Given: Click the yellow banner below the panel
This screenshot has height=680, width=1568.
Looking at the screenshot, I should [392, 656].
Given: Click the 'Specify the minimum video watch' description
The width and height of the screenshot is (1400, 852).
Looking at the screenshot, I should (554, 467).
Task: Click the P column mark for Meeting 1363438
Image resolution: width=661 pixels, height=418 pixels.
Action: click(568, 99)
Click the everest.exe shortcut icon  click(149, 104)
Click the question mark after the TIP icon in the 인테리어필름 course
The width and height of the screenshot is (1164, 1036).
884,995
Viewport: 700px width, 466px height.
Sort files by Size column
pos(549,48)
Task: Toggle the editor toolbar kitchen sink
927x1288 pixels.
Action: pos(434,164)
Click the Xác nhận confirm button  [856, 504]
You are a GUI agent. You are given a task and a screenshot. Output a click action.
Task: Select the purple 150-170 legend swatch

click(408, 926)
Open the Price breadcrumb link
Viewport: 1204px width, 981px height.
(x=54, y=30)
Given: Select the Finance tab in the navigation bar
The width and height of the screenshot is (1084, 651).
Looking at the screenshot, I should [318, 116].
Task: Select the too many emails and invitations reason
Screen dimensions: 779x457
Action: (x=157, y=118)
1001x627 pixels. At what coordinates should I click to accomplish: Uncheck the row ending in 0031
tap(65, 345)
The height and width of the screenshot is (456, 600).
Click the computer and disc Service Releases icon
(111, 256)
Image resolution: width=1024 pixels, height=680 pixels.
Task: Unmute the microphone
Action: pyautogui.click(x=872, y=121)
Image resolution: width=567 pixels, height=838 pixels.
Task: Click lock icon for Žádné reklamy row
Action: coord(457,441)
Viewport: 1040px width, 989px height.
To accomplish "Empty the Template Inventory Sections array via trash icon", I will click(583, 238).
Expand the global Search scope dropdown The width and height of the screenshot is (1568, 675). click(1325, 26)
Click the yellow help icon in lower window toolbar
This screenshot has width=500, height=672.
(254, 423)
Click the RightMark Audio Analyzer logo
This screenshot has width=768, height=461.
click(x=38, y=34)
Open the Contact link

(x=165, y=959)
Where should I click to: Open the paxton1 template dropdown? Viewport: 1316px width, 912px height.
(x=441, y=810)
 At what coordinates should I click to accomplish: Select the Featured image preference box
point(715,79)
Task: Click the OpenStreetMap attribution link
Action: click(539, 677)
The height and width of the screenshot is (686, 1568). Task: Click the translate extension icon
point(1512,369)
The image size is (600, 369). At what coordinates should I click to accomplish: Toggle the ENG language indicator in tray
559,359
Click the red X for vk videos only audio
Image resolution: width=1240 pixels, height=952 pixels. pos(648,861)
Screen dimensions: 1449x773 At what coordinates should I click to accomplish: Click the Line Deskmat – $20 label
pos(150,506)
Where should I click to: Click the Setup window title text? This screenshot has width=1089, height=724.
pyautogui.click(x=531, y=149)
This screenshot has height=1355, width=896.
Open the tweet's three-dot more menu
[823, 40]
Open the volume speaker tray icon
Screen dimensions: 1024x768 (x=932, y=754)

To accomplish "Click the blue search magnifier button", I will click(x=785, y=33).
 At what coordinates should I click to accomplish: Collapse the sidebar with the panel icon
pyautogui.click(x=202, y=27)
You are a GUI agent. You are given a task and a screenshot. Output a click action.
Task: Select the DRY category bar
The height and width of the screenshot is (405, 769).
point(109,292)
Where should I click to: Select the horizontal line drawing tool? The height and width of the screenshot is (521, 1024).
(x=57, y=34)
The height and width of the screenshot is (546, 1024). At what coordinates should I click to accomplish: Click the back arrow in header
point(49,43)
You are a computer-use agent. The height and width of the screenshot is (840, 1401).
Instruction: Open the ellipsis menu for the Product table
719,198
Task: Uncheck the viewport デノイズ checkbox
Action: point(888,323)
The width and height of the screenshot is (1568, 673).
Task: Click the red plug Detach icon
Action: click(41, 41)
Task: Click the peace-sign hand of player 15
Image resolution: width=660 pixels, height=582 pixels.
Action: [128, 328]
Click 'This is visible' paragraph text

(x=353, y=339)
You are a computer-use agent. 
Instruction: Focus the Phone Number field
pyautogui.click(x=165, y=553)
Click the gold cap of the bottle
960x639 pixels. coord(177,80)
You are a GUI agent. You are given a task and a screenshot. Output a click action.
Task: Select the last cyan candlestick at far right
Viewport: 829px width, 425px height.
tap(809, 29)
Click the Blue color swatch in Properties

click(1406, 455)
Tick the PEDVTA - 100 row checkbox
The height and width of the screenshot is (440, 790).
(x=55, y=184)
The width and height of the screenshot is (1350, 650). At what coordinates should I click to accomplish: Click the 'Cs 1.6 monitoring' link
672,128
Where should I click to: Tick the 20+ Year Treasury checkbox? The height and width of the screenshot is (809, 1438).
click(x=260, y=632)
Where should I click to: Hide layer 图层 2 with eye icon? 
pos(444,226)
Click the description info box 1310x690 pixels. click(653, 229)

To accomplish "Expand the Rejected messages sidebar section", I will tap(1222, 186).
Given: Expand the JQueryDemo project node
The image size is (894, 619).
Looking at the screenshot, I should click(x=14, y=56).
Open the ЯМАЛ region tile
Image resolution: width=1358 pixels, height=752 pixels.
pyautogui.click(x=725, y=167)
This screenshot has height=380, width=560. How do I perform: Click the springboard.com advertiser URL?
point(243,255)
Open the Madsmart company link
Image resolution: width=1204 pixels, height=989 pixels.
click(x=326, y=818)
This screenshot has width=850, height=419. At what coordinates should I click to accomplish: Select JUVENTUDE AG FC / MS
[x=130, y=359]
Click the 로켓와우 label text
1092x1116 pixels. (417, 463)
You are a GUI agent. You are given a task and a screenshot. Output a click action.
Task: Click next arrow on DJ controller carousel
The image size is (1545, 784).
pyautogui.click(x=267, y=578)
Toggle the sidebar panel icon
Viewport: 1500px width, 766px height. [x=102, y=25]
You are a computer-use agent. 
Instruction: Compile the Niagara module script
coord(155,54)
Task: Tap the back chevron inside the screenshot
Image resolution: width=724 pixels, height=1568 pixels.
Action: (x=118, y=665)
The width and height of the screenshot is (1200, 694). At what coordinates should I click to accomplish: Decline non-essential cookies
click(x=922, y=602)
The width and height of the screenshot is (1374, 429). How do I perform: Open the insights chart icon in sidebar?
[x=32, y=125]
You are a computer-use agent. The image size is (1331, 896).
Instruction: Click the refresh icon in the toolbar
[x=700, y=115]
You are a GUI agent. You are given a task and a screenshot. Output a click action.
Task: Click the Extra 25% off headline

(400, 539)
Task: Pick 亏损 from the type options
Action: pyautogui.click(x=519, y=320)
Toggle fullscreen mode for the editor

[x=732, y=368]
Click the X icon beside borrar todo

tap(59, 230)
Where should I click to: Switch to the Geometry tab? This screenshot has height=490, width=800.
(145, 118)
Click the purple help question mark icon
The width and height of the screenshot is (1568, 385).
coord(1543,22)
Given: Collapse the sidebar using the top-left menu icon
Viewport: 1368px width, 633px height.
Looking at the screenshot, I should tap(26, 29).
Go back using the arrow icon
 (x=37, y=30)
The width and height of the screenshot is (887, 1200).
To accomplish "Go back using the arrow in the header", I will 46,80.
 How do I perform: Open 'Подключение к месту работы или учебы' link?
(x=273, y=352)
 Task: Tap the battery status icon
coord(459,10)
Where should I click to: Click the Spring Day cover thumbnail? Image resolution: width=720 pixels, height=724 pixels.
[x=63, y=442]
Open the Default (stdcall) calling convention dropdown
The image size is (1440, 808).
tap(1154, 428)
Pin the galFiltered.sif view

===============

▸ **YOUR INSTRUCTIONS**
Where a line of the data contains "description", copy that line.

▸ **TASK ANSWER**
Given: Click the 'Specify the minimum video watch' description
Click the description info box 1310x690 pixels. click(653, 229)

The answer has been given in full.